▸ TRECHO:
↓↓↓

O TEMPO E O ESPAÇO NA PERSPECTIVA DIVINA

Uma das facetas de que mais gosto em Deus é sem dúvida o seu lado assim meio bonachão, sabe.

É, eu sei, isto não é lá muito cristão. Ou, pelo menos não parece ser.

Ficamos bem melhor acomodados em atribuir-Lhe palavras do tipo digno, fiel, santo, perfeito, poderoso e etc. Mas convenhamos que isto nos afasta um bocado d’Ele, né não? Ou, pior ainda, afasta a Ele de nós. E pior, eu digo, porque não pode haver nada mais insalubre à fé cristã.

Pois se Deus se fez um de nós, com o que inegavelmente todos nós concordamos, não consigo pensar em nada que O afaste tanto daquilo que eu mesmo sou. Ainda que eu saiba, primeiro e melhor que ninguém, que isto, imaginar Deus como eu, pode soar tão irresponsável quanto mendaz, e tão mesquinho quanto megalomaníaco, a depender apenas, é claro, de que lado se tome a premissa maior.

Contudo, não há qualquer heresia no que digo se nos lembramos de que a encarnação do Verbo fora uma ação exclusivamente divina, uma inclinação expressa de Sua soberana pessoa, um esvaziamento infinito, um abaixar-Se santo.

Ou seja, não se trata tanto assim do que eu julgo ter sido (interpretação), mas, sobretudo, daquilo de fato foi (realidade).

Você pode pensar de mim o que quiser, mas não pode negar que Deus tenha descido até nós, para ser como um de nós.

Sendo assim, para mim há bem mais humanidades em Deus do que normalmente somos capazes de – ou corajosos o bastante para – atribuir-Lhe. E esse nosso medo bobo de reduzi-Lo a pouca coisa ou nada é pura frescura mesmo. Afinal quem é que pode subtrair de Deus coisa alguma, ainda que assim o queira?

Sim, senhor, pois, para mim, Deus é, em muitos momentos históricos, um cara bonachão. Daqueles sujeitos boa praça, engraçados, bons de papo, cheios de causos pra contar e com aquelas gargalhadas altas, gostosas e pra lá de contagiantes.

E é com essa leitura particular e, confesso, um tanto intimista demais de Deus que eu O vejo mover-Se no tempo e no espaço, enquanto nós, perdidos, tentamos, daqui e dali, discernir-Lhe os caminhos altos, muito mais altos que os nossos.

Vejamos um pequeno, mas substancial exemplo: o nascimento de Jesus.

As profecias antigas não batiam. Havia qualquer coisa de desconexo em cada uma delas, o que contribuía – por que não? – para alguma incredulidade da parte daqueles que se propusessem estudá-las, a fim de saberem, com precisão, quando e como se daria a vinda tão esperada do Messias prometido.

Tomemos apenas o relato do Evangelho de Mateus como exemplo. A primeira citação lá de uma profecia messiânica é também a mais óbvia (para nós) delas: a de Miquéias 5:2.

“E tu, Belém-Efrata, pequena demais para figurar como grupo de milhares de Judá, de ti me sairá o que há de reinar em Israel, e cujas origens são desde os tempos antigos, desde os dias da eternidade.”

↑↑↑

▸ INFORMAÇÕES REGISTRADAS:
↓↓↓

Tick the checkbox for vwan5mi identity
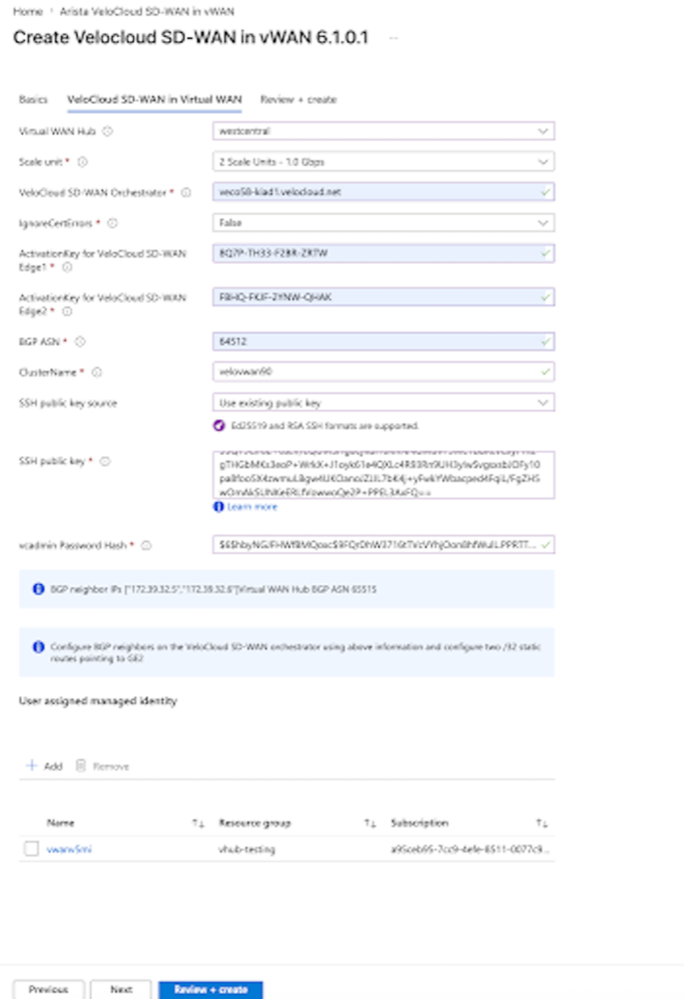 point(31,849)
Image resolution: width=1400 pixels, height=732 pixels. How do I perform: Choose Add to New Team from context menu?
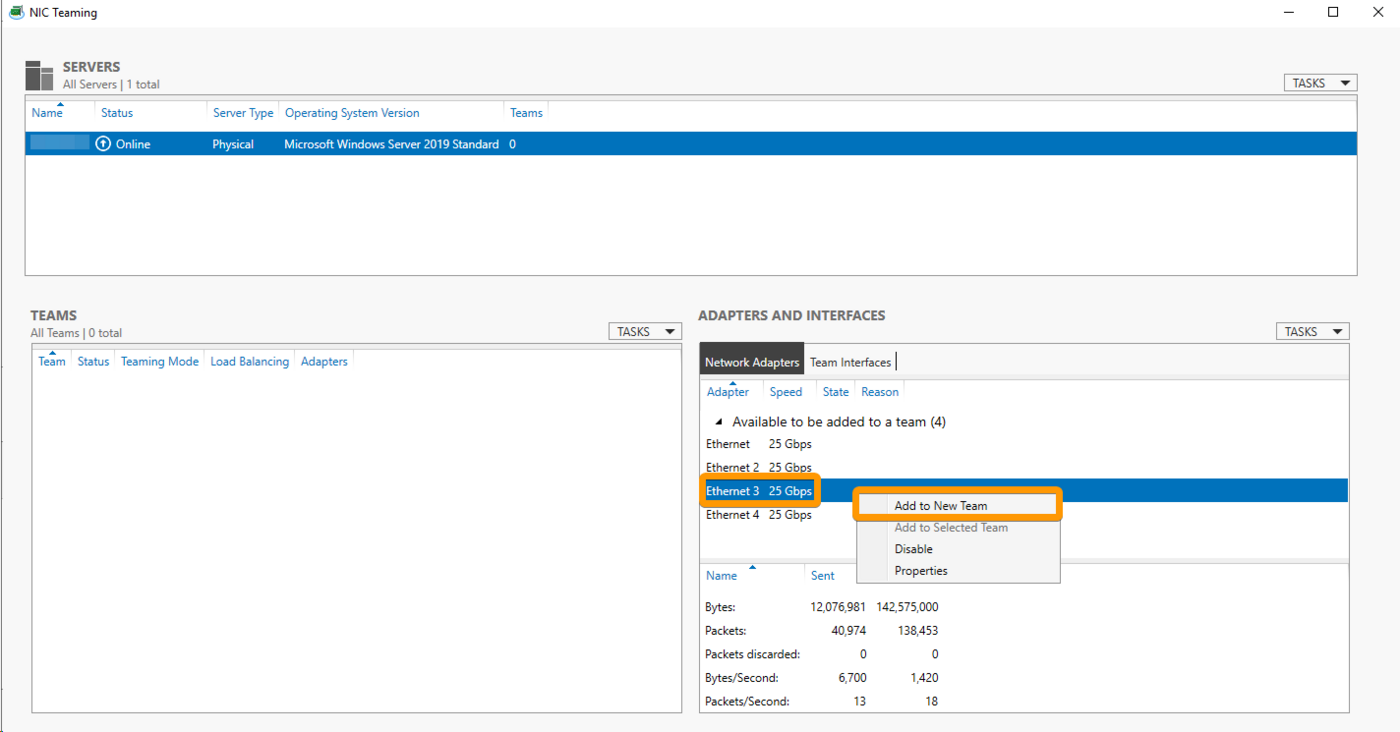(941, 506)
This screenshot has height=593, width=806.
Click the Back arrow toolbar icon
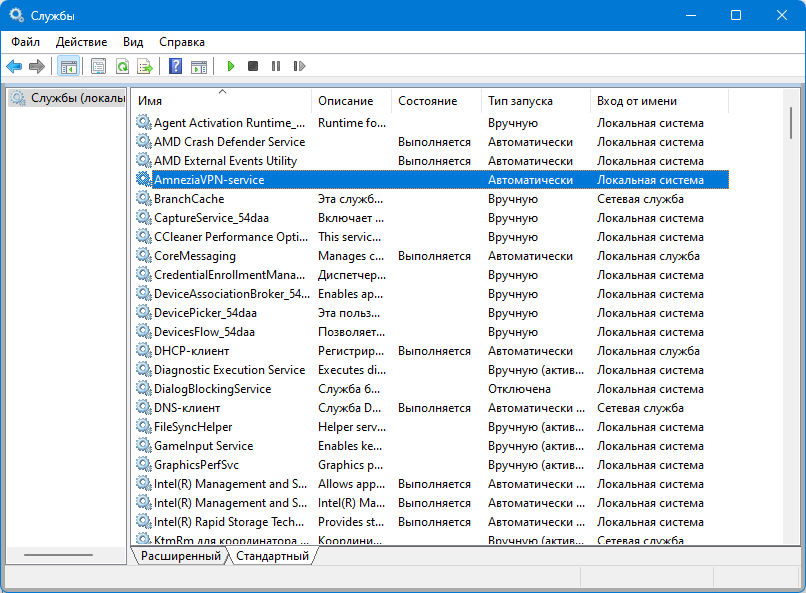pos(14,66)
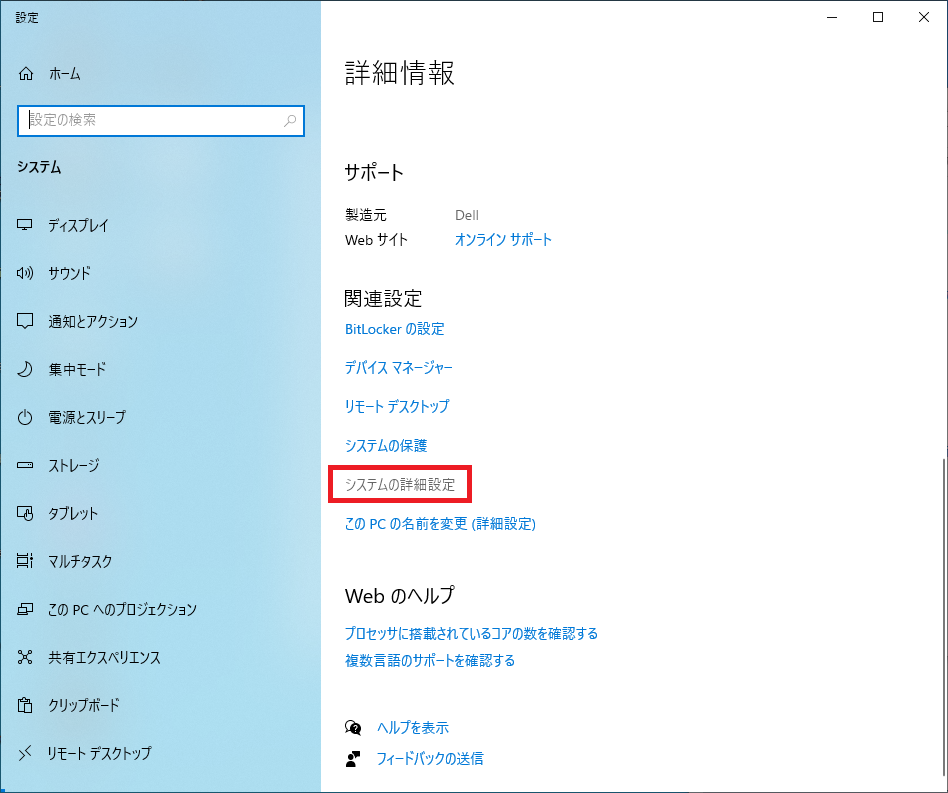Open クリップボード settings via its icon

26,705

↑↑↑

▸ OBJETIVOS:
1. Responda às perguntas abaixo com base no trecho.
(a) Que exemplo o trecho apresenta para mostrar Deus se movendo no tempo e no espaço?
(b) Qual profecia é apontada como a primeira citação messiânica no Evangelho de Mateus?
(c) Segundo o trecho, que tipo de ação foi a encarnação do Verbo?
2. Extraia do trecho, sem nenhuma alteração, a parte que começa com as palavras que contêm "Sim, senhor, pois, para" e termina com "lá de contagiantes.".
3. Resuma o trecho em duas frases.
A listagem não tem relação alguma com o trecho.

▸ RESPOSTAS DO EXERCÍCIO:
1.
(a) O nascimento de Jesus.
(b) A de Miquéias 5:2.
(c) Uma ação exclusivamente divina.

2.
Sim, senhor, pois, para mim, Deus é, em muitos momentos históricos, um cara bonachão. Daqueles sujeitos boa praça, engraçados, bons de papo, cheios de causos pra contar e com aquelas gargalhadas altas, gostosas e pra lá de contagiantes.

3. O trecho defende que há em Deus bem mais humanidade do que costumamos lhe atribuir, chegando a vê-lo como um sujeito bonachão, já que Ele desceu até nós para ser como um de nós. Como exemplo, toma o nascimento de Jesus, observa que as profecias antigas pareciam desconexas e cita a de Miquéias 5:2, a primeira profecia messiânica mencionada no Evangelho de Mateus.